**INPUT DATA:**
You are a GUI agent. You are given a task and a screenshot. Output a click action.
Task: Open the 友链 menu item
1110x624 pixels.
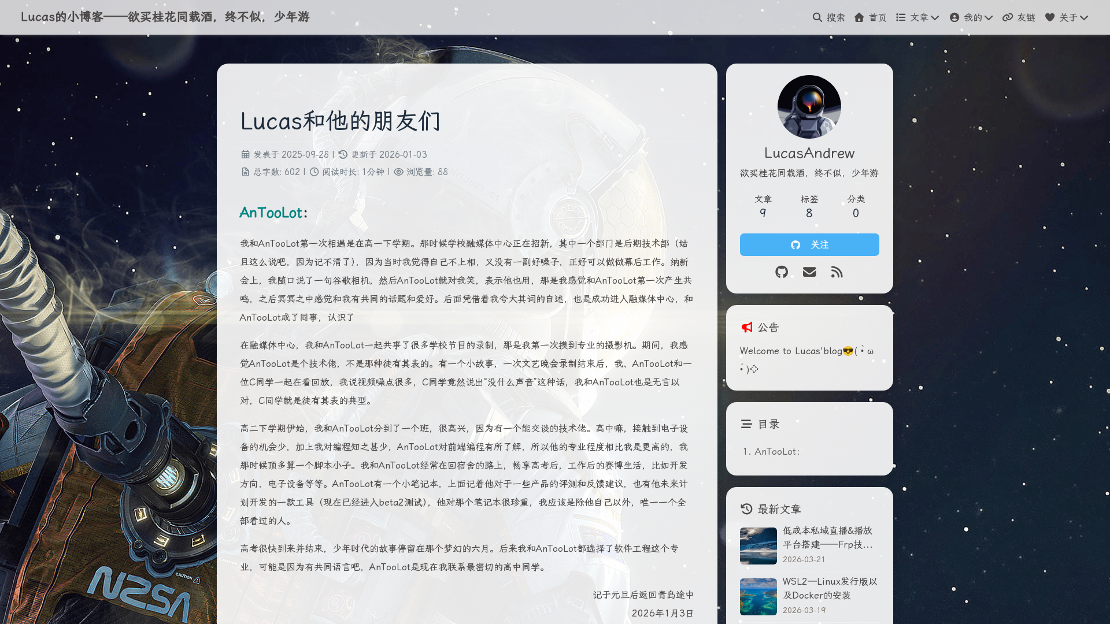[1026, 17]
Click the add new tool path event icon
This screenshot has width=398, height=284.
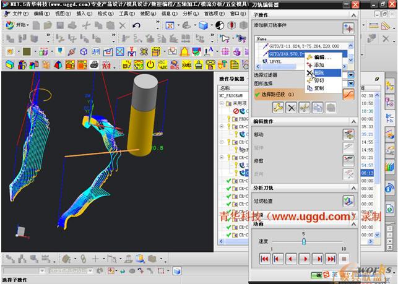tap(348, 28)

**EXERCISE DETAILS:** Repeat all of the lines above word for word, leaving out the pictures.

**REPLY TO THE TASK:**
You are a GUI agent. You are given a task and a screenshot. Output a click action.
Task: Open the 友链 menu item
1110x624 pixels.
[1026, 17]
Click the add new tool path event icon
This screenshot has width=398, height=284.
tap(348, 28)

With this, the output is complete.